TestTubeTeen · 29/08/2017 16:37

Pages of sums?

DomesticDisgrace · 29/08/2017 16:43

They may be slightly ahead with some things but will probably struggle with others, totally normal. Certainly no such thing as going backwards re learning!

Fekko · 29/08/2017 16:52

I could read before I started school at (just turned) 3. I was far ahead in maths too and was reading Chaucer (just a MN joke there) Winnie the Pooh and had a hardback copy that I loved. I was bored witless and most put out when the teacher wouldn't let me read the primary 3 books so I brought in my own.

However this was in the 70s so I was told to sit in the library corner with maths books and left to it. I was obviously a lot younger and smaller than my classmates and really felt like the baby of the class. By secondary school I had just taken my foot off the pedal to be 'normal' and blend in.
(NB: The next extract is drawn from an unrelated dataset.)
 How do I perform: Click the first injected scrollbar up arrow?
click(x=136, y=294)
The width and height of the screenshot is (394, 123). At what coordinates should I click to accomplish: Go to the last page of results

Why my parents didn't boot my backside I will never know!

Ds is a smart cookie though and the teachers have always kept him engaged. He loves school and has done really well (mostly) so far.

Ttbb · 29/08/2017 16:52

It shouldn't be a problem. Children star with different abilities. You children will be ahead in some respects but behind in others do they will still be challenged. Young children don't easily get bored anyway.

shouldwestayorshouldwego · 29/08/2017 17:21

It will be fine. Ds found phonics fascinating as he couldn't remember learning to read (although when he did he had sounded out phonemes). He said it was really interesting watching how children learnt to read. Generally the teachers have been happy to let him do his own thing. It helped that he had been in the nursery so they had a record of his progression. He just read his own books when the other dc were reading.

By end of yr2 quite a few peers are catching up and although he is tackling challenging texts at home he can still participate in class.

I know that some other schools have insisted on reading every book at every level but he has been lucky.